[Records for finding displayed items]
::::::
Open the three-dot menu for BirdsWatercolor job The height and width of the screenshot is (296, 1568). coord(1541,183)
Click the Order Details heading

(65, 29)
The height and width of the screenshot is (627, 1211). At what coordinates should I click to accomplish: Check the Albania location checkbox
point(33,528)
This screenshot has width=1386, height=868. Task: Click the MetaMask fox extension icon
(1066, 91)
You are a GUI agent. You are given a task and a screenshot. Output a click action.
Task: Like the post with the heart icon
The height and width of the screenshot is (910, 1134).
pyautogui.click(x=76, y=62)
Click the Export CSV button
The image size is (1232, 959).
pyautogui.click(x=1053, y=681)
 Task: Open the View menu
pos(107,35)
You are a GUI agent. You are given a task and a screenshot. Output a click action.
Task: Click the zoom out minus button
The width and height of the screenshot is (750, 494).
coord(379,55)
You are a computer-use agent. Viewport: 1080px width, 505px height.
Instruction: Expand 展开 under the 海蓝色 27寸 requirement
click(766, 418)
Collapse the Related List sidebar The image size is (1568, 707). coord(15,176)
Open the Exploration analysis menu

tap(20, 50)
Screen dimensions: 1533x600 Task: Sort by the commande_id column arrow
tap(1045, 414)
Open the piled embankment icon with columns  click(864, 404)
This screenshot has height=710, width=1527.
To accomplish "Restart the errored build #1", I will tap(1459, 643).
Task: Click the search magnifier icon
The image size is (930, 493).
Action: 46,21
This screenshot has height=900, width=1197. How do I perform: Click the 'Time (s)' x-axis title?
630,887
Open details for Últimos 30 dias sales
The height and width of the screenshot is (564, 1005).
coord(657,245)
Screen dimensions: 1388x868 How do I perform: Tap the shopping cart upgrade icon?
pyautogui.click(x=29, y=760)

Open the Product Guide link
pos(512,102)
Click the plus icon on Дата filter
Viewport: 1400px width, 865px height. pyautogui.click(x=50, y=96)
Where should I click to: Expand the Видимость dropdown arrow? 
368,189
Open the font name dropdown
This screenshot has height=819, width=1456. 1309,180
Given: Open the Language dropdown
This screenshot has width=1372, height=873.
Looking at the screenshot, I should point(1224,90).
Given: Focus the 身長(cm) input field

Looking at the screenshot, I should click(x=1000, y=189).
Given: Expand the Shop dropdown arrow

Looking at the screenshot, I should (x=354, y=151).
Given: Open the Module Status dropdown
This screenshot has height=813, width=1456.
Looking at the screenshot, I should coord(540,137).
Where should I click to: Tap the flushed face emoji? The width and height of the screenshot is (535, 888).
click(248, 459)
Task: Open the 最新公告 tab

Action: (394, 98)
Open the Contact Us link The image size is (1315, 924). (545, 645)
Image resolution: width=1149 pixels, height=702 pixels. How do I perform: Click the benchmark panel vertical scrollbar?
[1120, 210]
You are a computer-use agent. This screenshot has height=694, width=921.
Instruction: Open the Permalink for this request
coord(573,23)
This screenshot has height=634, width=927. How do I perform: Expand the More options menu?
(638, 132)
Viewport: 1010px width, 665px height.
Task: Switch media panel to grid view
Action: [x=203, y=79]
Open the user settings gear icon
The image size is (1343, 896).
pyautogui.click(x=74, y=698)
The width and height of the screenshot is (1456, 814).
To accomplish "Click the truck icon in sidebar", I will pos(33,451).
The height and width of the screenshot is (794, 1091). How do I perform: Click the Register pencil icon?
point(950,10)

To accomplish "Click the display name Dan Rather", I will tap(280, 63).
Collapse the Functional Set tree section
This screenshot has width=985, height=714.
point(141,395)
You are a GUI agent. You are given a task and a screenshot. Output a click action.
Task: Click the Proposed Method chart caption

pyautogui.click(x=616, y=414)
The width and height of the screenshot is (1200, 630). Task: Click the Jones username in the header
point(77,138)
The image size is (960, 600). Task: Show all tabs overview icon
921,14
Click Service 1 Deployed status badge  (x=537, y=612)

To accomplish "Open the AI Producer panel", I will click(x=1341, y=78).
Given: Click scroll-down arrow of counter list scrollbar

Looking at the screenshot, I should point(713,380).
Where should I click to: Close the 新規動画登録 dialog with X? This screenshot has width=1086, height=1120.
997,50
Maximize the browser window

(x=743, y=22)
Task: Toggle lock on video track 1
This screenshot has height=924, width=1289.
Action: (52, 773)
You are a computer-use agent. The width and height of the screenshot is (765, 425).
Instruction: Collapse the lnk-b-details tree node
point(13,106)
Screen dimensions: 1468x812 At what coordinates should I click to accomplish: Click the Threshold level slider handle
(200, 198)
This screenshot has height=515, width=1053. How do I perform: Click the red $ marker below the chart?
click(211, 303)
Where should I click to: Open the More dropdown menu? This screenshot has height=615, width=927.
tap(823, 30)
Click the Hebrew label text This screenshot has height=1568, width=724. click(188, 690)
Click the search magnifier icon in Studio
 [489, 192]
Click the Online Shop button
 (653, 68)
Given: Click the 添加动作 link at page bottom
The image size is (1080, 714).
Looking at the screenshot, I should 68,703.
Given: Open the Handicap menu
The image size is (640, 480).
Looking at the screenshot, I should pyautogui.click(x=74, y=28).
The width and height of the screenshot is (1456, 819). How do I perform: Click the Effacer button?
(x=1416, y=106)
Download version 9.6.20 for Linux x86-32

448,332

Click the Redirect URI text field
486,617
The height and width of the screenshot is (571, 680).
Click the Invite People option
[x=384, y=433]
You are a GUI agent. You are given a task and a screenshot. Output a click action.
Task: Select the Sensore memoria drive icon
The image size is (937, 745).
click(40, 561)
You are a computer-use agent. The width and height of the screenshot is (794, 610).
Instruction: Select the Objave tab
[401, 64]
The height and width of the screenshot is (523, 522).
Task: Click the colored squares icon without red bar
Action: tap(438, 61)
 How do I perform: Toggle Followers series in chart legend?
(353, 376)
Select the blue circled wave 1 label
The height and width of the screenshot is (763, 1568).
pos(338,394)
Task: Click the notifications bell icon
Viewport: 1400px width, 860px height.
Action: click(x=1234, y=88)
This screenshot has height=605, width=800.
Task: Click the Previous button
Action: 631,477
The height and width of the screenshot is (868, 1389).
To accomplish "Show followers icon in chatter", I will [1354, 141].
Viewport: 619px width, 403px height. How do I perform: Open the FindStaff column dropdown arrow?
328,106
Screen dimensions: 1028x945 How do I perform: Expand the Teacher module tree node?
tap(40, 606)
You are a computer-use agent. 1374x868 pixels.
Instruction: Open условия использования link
::::::
* **YOUR OBJECTIVE**
How many of the lines above contain the string "coordinates"? Reply with the number alone.

* **ANSWER IN FULL**
2